Work request - Set the entries down once more, exactly as they are worded.

(Given entries Opens)

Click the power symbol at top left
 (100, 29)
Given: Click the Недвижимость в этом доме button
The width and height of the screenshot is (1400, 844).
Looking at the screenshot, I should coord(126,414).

(Given entries Closes)

Solution to the problem -
Click the power symbol at top left
 (100, 29)
Given: Click the Недвижимость в этом доме button
The width and height of the screenshot is (1400, 844).
Looking at the screenshot, I should coord(126,414).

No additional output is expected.